Leading telecommunications giant, Econet Wireless Zimbabwe Limited, has lamented distortions in the currency exchanges rates, which the listed company says have a bearing on the cost of goods and services in the country.

Owing to the depreciation of the Zimbabwe dollar almost daily, prices in the local currency have continued on a rising trajectory for more than a year now.

In the latest trading update, Econet company secretary, Charles Banda, said the company was operating in a difficult environment.

“Within the quarter, the interbank exchange rate increased 38% from ZW$17 to ZW$25 against the United States Dollar whilst the Old Mutual implied rate increased 124% from 45.6 to 102,” he bemoaned

 “Although the Old Mutual implied rate is not reflective of the pricing of goods in the market, it is an indicator of the distortions that exist in the market. These distortions have a bearing on the cost of goods and services, including our own. The local cost of providing our services is increasing in line with market trends, where the alternative market is used for reference pricing.”

Banda said it was regrettable that the regulatory tariff increases continue to lag behind inflation and have not yet factored the full impact of the exchange rate depreciation and hyperinflation.

“The company together with the other players in the industry continues to engage with the regulator (Postal and Telecommunications Regulatory Authority of Zimbabwe) to implement tariffs that sustain the viability of the sector as well as ensure that a high quality of service standard is maintained,” he said.

“The regulator has adopted the Telecommunications Pricing Index (TPI) as the tool for setting tariffs while our costs have been increasing in line with the movements in the formal rate of exchange, albeit, with very little availability of foreign currency. The frequency and responsiveness to market changes have been low and slow, resulting in our real tariffs being severely undermined.”
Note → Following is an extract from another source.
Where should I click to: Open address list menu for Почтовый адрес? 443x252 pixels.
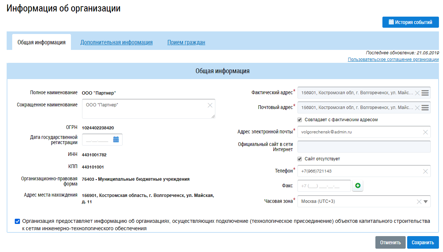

He added: “This means that we are not able to pay our vendors for software licences and certain upgrades required to increase our capacity and maintain the quality of service that our customers have come to expect from us.”

Banda said as part of the business survival strategy, the company was targeting to reduce operating expenditure by 20% adding they had since made a call to their partners and suppliers to reduce their prices by the same margin.

“The operating environment remains very volatile and uncertain,” he further lamented.

“We anticipate that the depressed demand in the wake of the COVID-19 pandemic, depreciating local currency and hyperinflation will continue in the short term.  As such, cost containment and cash flow management are key focus areas for the company to navigate the crisis. The company’s digital transformation roadmap will ensure that we continue to provide quality service to all our customers.”